LATIHAN 1: Menurut teks bacaan, berapa besar anggaran subsidi bunga yang disiapkan Pemerintah?
LATIHAN 2: Salin tanpa perubahan bagian teks bacaan yang diawali kata-kata "Kedua, Pemerintah juga" dan diakhiri "kerja kepada debiturnya.".

=== TEKS BACAAN ===

Saat ini, Pemerintah telah merampungkan desain dua program, yakni:
Pertama, Pemerintah akan memberikan fasilitas subsidi bunga kepada debitur perbankan, bank perkreditan/pembiayaan rakyat, dan perusahaan pembiayaan, juga kepada debitur KUR, koperasi, dan lembaga penyalur kredit lainnya.
Kedua, Pemerintah juga telah menyiapkan program pemberian dukungan restrukturisasi melalui penempatan dana pada perbankan yang telah melakukan restrukturisasi kredit dan memberikan tambahan modal kerja kepada debiturnya.
Subsidi Bunga
Untuk mendukung usaha ultra mikro dan UMKM, Karo KLI Kemenkeu jelaskan bahwa Pemerintah mendukung penundaan pembayaran kredit dan menganggarkan subsidi bunga sebesar Rp34,15 triliun yang akan menjangkau 60,66 juta rekening.

=== DATA EKSTRAKSI ===

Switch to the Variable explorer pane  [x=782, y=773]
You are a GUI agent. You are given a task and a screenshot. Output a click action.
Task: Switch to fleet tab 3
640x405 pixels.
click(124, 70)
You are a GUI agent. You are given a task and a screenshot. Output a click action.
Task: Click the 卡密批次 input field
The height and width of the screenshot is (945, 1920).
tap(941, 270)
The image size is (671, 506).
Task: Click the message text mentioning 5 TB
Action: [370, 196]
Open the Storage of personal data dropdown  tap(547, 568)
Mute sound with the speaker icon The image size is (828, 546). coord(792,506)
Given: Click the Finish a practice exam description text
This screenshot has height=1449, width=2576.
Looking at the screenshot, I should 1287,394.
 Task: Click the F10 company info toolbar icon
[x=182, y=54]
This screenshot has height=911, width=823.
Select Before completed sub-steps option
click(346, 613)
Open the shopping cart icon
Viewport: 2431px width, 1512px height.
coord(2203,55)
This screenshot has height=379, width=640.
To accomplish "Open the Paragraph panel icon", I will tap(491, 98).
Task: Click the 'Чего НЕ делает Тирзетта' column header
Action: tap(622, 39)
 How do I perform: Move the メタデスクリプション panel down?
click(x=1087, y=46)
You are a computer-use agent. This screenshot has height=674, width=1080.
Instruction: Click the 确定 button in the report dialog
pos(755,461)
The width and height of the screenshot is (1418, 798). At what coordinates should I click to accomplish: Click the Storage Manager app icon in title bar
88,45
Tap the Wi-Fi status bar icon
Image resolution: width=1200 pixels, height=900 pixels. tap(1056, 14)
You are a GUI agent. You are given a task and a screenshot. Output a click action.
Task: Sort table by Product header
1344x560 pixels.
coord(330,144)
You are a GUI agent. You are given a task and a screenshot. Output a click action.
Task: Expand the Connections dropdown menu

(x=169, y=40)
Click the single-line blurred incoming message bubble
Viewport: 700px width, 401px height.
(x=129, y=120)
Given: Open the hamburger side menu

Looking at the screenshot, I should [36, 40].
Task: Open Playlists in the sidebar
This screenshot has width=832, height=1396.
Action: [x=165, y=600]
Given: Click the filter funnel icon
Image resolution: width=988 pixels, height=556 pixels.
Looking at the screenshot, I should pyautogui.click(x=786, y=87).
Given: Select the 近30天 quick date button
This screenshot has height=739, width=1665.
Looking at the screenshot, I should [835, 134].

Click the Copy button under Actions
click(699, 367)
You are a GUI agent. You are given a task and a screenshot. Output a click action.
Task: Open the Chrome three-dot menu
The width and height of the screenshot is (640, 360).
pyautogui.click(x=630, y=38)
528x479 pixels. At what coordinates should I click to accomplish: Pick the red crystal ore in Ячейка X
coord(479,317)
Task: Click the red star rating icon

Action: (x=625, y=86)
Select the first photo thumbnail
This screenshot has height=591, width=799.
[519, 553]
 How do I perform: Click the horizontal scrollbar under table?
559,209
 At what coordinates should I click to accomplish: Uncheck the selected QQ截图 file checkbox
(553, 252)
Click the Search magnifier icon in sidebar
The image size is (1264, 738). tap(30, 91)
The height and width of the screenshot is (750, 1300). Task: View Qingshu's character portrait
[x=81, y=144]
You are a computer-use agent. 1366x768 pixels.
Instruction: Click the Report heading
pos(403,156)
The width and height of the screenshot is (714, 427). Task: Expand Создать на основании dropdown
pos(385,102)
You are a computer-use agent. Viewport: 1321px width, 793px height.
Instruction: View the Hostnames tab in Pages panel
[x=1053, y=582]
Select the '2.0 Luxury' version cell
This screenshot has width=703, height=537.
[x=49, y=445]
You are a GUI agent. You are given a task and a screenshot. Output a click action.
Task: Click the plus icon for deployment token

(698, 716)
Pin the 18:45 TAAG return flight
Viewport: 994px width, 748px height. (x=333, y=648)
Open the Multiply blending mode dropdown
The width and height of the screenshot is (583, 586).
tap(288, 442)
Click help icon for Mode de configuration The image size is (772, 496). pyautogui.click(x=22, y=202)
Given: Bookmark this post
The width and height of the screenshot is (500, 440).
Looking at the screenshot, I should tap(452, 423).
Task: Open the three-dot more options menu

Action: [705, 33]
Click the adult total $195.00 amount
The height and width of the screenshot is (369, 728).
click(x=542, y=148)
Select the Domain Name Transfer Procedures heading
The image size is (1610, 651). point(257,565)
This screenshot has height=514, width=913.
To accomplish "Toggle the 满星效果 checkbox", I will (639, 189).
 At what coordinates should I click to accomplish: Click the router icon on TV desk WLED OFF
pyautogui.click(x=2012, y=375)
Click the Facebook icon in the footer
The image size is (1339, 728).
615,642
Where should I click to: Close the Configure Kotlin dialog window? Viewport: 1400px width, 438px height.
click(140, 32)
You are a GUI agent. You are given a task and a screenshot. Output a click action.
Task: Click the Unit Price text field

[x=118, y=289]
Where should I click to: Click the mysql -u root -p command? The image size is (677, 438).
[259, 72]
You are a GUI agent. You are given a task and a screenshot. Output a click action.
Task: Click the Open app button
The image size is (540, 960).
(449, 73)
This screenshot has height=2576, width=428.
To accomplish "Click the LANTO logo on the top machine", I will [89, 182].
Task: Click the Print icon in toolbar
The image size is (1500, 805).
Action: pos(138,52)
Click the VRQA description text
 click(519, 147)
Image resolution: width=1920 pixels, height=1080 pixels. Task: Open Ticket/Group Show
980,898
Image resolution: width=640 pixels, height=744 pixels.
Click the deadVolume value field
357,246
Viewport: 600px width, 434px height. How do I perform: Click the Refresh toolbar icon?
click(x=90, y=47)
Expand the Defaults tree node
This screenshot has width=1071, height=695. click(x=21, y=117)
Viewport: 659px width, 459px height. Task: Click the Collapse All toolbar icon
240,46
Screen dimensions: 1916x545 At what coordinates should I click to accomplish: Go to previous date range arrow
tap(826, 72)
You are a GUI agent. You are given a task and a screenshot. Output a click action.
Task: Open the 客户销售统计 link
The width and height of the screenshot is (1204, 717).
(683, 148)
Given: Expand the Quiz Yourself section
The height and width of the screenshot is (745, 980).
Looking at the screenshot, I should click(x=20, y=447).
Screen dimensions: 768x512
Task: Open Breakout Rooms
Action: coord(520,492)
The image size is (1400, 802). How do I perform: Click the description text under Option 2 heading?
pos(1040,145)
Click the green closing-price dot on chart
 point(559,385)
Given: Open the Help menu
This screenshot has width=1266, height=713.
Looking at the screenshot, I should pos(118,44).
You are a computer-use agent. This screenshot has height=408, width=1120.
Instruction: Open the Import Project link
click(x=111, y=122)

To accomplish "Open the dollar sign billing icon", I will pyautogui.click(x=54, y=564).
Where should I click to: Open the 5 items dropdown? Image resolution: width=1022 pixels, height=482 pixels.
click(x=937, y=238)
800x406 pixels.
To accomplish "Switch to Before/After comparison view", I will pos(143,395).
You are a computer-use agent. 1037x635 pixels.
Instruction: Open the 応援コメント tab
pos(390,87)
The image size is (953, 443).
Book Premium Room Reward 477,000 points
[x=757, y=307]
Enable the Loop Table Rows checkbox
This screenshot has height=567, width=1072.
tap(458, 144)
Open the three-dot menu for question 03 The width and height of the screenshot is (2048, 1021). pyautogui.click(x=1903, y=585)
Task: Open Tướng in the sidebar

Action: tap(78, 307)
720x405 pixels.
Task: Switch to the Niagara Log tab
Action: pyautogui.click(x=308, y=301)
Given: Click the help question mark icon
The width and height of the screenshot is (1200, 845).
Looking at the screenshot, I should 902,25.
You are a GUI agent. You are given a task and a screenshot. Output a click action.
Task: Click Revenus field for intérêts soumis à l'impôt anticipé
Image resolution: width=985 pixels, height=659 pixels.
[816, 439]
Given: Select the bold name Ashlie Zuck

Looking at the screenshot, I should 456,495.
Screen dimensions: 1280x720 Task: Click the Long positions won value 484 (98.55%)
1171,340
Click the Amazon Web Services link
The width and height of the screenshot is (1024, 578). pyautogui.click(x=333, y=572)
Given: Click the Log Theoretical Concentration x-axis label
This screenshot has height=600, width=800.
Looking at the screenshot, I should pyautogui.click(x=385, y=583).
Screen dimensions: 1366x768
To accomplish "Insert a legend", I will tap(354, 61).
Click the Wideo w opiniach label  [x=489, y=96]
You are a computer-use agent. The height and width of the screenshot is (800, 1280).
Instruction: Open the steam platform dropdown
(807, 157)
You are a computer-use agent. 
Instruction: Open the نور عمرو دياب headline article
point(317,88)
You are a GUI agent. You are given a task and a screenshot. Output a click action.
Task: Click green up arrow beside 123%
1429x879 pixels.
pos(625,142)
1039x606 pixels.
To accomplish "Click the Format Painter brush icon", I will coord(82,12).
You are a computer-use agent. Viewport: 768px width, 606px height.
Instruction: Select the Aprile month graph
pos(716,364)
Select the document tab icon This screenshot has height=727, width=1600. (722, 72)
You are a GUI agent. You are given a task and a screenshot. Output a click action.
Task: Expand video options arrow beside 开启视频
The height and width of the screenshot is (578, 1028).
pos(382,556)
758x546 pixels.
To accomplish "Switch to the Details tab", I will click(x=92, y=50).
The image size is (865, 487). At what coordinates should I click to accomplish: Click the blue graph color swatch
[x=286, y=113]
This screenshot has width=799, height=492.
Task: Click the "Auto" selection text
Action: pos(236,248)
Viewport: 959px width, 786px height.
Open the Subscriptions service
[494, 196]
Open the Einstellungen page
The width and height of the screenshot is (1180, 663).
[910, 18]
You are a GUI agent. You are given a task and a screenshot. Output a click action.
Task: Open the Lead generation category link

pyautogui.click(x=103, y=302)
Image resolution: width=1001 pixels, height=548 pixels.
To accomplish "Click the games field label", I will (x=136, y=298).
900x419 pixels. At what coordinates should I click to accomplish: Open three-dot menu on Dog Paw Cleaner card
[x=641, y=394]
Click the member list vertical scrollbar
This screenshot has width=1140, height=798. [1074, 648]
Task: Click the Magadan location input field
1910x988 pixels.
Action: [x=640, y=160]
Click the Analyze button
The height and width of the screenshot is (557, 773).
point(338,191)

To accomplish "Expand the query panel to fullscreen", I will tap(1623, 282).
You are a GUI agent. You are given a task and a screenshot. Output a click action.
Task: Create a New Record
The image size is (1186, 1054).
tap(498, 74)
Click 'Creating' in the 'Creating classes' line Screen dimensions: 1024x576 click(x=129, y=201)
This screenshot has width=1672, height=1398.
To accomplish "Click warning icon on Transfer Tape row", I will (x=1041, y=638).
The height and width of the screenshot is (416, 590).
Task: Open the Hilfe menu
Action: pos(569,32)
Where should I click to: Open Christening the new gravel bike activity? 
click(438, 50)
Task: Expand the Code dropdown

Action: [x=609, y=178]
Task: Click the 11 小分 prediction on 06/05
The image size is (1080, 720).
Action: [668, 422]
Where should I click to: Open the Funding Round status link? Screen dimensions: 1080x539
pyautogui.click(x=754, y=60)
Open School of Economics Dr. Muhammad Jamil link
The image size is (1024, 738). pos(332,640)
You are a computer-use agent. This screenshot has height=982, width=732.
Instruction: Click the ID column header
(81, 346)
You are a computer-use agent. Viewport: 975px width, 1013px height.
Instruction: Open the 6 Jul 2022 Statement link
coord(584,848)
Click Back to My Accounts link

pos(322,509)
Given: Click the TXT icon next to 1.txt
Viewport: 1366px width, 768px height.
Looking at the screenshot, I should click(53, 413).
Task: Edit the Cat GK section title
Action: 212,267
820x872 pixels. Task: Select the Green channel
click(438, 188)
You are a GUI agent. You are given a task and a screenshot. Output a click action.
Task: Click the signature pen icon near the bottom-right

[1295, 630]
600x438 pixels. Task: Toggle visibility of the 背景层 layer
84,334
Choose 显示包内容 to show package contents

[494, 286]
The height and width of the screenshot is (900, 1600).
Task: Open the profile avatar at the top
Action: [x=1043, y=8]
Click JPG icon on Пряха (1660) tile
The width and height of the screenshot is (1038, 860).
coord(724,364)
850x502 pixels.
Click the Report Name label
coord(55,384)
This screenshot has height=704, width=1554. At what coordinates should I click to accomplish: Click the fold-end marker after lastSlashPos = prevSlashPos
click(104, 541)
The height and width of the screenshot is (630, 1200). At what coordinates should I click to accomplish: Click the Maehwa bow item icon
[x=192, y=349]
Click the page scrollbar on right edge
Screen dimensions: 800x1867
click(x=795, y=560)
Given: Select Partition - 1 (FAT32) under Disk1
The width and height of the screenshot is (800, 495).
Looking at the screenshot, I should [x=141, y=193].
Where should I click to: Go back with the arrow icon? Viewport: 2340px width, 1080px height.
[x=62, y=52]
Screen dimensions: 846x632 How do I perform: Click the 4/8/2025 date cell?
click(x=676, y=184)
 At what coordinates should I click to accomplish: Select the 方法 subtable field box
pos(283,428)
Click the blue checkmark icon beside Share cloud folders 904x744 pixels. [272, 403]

===

JAWABAN 1: Rp34,15 triliun.

JAWABAN 2:
Kedua, Pemerintah juga telah menyiapkan program pemberian dukungan restrukturisasi melalui penempatan dana pada perbankan yang telah melakukan restrukturisasi kredit dan memberikan tambahan modal kerja kepada debiturnya.